- Instructions for the task
Reproduce the data below word for word, starting at its first line and stopping after the line that contains "Toggle Bold formatting".

- Data entries
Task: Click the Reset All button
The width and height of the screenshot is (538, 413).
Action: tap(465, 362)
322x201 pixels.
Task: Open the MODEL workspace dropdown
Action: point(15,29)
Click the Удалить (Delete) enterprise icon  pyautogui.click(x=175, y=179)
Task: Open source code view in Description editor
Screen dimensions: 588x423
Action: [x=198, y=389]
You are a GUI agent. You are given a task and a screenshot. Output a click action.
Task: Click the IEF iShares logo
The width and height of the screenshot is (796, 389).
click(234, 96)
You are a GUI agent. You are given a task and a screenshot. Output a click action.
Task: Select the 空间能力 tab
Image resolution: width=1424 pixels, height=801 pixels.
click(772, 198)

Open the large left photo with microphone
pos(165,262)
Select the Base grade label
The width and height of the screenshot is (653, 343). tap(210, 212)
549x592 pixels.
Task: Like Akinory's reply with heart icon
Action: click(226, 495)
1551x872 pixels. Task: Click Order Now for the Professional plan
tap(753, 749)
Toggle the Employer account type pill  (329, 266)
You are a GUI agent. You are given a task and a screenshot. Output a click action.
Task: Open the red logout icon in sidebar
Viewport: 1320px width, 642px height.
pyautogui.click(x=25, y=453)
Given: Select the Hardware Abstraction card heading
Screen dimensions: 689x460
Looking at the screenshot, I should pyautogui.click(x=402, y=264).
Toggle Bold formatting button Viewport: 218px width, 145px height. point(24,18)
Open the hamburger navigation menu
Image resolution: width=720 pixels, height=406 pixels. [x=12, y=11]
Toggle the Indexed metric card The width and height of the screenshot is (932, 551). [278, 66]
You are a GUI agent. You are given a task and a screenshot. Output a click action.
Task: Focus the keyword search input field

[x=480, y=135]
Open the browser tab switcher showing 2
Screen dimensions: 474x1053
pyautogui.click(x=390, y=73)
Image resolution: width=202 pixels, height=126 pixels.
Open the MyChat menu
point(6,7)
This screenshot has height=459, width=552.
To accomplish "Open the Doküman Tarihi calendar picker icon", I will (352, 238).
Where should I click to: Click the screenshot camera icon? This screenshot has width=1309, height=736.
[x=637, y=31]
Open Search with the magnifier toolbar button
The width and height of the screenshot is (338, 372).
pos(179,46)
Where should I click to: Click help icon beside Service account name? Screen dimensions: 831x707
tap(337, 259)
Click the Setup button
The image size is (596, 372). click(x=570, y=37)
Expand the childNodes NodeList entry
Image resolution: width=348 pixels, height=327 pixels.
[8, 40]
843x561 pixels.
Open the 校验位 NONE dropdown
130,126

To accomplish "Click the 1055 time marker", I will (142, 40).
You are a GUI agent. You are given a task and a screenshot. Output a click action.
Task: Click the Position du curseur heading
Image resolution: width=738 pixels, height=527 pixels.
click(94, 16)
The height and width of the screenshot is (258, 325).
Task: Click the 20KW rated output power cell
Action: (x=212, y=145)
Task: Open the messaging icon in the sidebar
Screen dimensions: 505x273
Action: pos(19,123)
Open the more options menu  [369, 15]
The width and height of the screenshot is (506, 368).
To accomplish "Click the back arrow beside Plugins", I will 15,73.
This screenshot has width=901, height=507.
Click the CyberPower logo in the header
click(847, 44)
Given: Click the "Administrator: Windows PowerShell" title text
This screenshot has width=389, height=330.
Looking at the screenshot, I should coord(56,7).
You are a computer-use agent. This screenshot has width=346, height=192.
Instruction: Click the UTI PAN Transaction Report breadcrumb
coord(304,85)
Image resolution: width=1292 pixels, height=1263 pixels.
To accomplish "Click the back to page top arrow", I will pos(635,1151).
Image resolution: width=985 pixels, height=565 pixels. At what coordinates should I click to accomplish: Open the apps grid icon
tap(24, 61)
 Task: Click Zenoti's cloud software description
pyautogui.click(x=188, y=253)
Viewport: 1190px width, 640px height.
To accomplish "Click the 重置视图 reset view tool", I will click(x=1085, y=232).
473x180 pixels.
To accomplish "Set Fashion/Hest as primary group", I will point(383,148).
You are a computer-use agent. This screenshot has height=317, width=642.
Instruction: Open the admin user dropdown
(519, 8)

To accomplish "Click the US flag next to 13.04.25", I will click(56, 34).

- Task result
Task: Click the Reset All button
The width and height of the screenshot is (538, 413).
Action: tap(465, 362)
322x201 pixels.
Task: Open the MODEL workspace dropdown
Action: point(15,29)
Click the Удалить (Delete) enterprise icon  pyautogui.click(x=175, y=179)
Task: Open source code view in Description editor
Screen dimensions: 588x423
Action: [x=198, y=389]
You are a GUI agent. You are given a task and a screenshot. Output a click action.
Task: Click the IEF iShares logo
The width and height of the screenshot is (796, 389).
click(234, 96)
You are a GUI agent. You are given a task and a screenshot. Output a click action.
Task: Select the 空间能力 tab
Image resolution: width=1424 pixels, height=801 pixels.
click(772, 198)

Open the large left photo with microphone
pos(165,262)
Select the Base grade label
The width and height of the screenshot is (653, 343). tap(210, 212)
549x592 pixels.
Task: Like Akinory's reply with heart icon
Action: click(226, 495)
1551x872 pixels. Task: Click Order Now for the Professional plan
tap(753, 749)
Toggle the Employer account type pill  (329, 266)
You are a GUI agent. You are given a task and a screenshot. Output a click action.
Task: Open the red logout icon in sidebar
Viewport: 1320px width, 642px height.
pyautogui.click(x=25, y=453)
Given: Select the Hardware Abstraction card heading
Screen dimensions: 689x460
Looking at the screenshot, I should pyautogui.click(x=402, y=264).
Toggle Bold formatting button Viewport: 218px width, 145px height. point(24,18)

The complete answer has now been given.